I didn’t back then. So my younger self might not like who I am today, but that’s ok, he was wrong. He was wrong to assume so many things. C’est la vie!
OK so I feel I’m a busy guy. Great. Where do I go from here? Well as mentioned before this blog is an attempt to rehash some of my past experiences, and I will continue to do that, of course, but I also want it to be a way forward. My wife and I have been working on some ideas and we hope to make a push to turn some of these ideas into reality in the very near future. I also feel compelled to begin something entirely different and directly focused on economic development in Cape Breton. I’ve been tossing some ideas around in my head the last few weeks and they seem to have rekindled a long-dead spark I felt back when I was about twelve years old.
It was 1991 and I went to a week-long summer camp program called Monkey Business at what was then called the University College of Cape Breton (now CBU). It was a program based on Business, Science & Technology and there were about thirty of us kids along with several ‘camp counselors’. The program was sponsored in part by Enterprise Cape Breton, a now defunct wing of the Atlantic Canada Opportunities Agency (ACOA).
We were put into teams and the main project for the week was to invent a new product, build a prototype, create a business plan, and then we were to present the ideas to a panel of judges (local businesspeople). It was Dragon’s Den meets Mr. Dressup.
I am still proud to this day that our team won with our “invented” product which was a new type of ice cube tray that had rounded bottoms (made from cut-in-half ping pong balls) so you could push down one side and the other popped out.
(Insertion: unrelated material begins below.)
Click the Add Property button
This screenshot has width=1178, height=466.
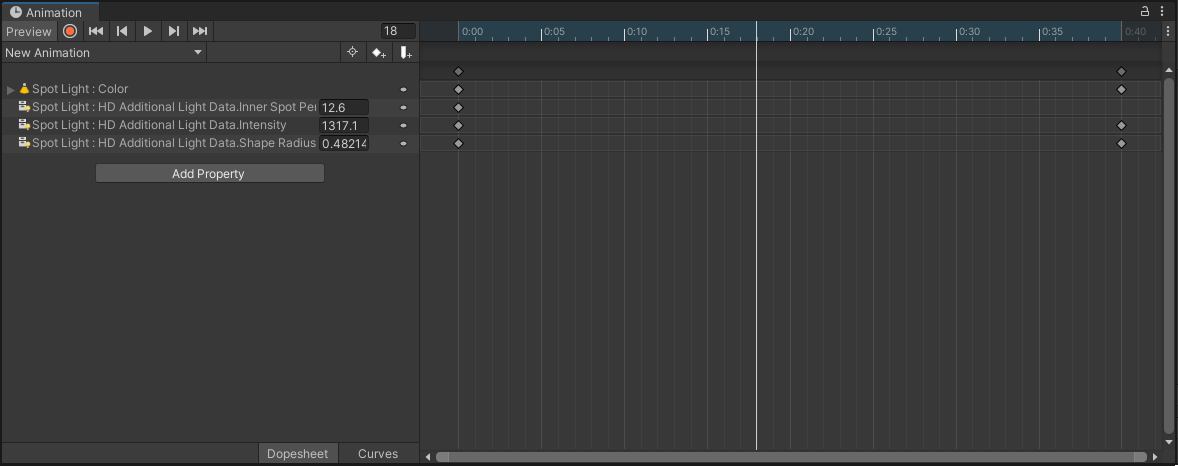click(209, 173)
It also had a special ‘Nytrex’ coating (silver spray paint) to make the surface non-stick, a lid (piece of matching white plastic) to prevent spilling, and a freeze indicator to tell when ice was ready (piece of a neon green straw).
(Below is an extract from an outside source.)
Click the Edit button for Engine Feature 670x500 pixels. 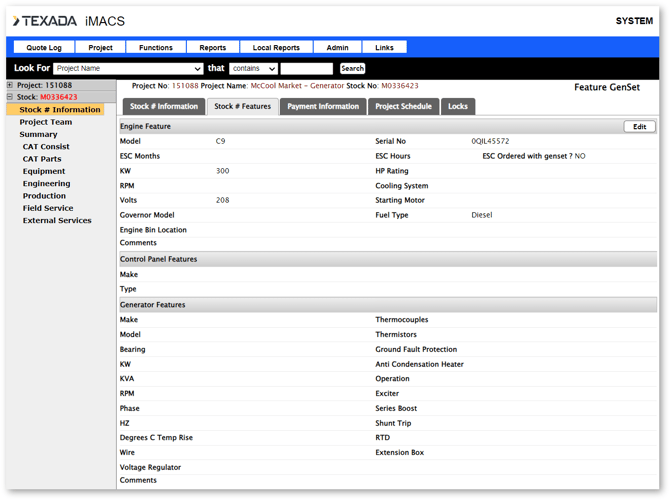[x=639, y=126]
The whole week was basically about entrepreneurship and I remember leaving the camp excited for the future. “We can do it!” was the message we received. Just because we were in Cape Breton did not mean we were not capable of doing and achieving great things in our lives.
I know there are/were similar programs out there like Junior Achievers and Shad Valley, but seriously why isn’t this sort of thing a class in school – maybe not mandatory – but if nothing else we need to bring back Monkey Business!
I wanted to try to set something up a few years ago and contacted Enterprise Cape Breton (I wanted the documentation to have some foundation to build upon to create a new proposal) and I was told that since it was greater than seven years old all documentation would have been destroyed.
Shortly thereafter, (but not because of this reason), I was no longer involved in community development and my idea died out.
Every school should have a program like Monkey Business, except instead of inventing fake products and doing mock-ups of prototypes, they come up with real ideas and build prototypes that work.
I got sidetracked there. I didn’t mean to go off about Monkey Business like that, but that’s where the spark came from all those many years ago, and I feel like now, almost thirty years later, I’ve not really put it to any good use. I feel that if I die without turning that spark into a giant fireball of something positive, it’ll be one of my life’s biggest regrets.
So there’s this spark, just hanging out in my brain… and it collided with another idea or two I’ve been chewing on the last few weeks, and I’m thinking I may have something here to work with. I need to do a little more chewing, but I’m getting close to something.
You see the thing for me today is that I no longer think going to government (any level) for money is the way to go unless absolutely necessary – and I believe for non-profit groups it may be entirely necessary… but then again, I am not certain I fully believe community economic development is best done by a non-profit group. Maybe it is. But I want desperately to explore what a person is capable of in a private enterprise capacity, with a social responsibility aspect.
I’ll keep chewing on this idea and get back to you real soon!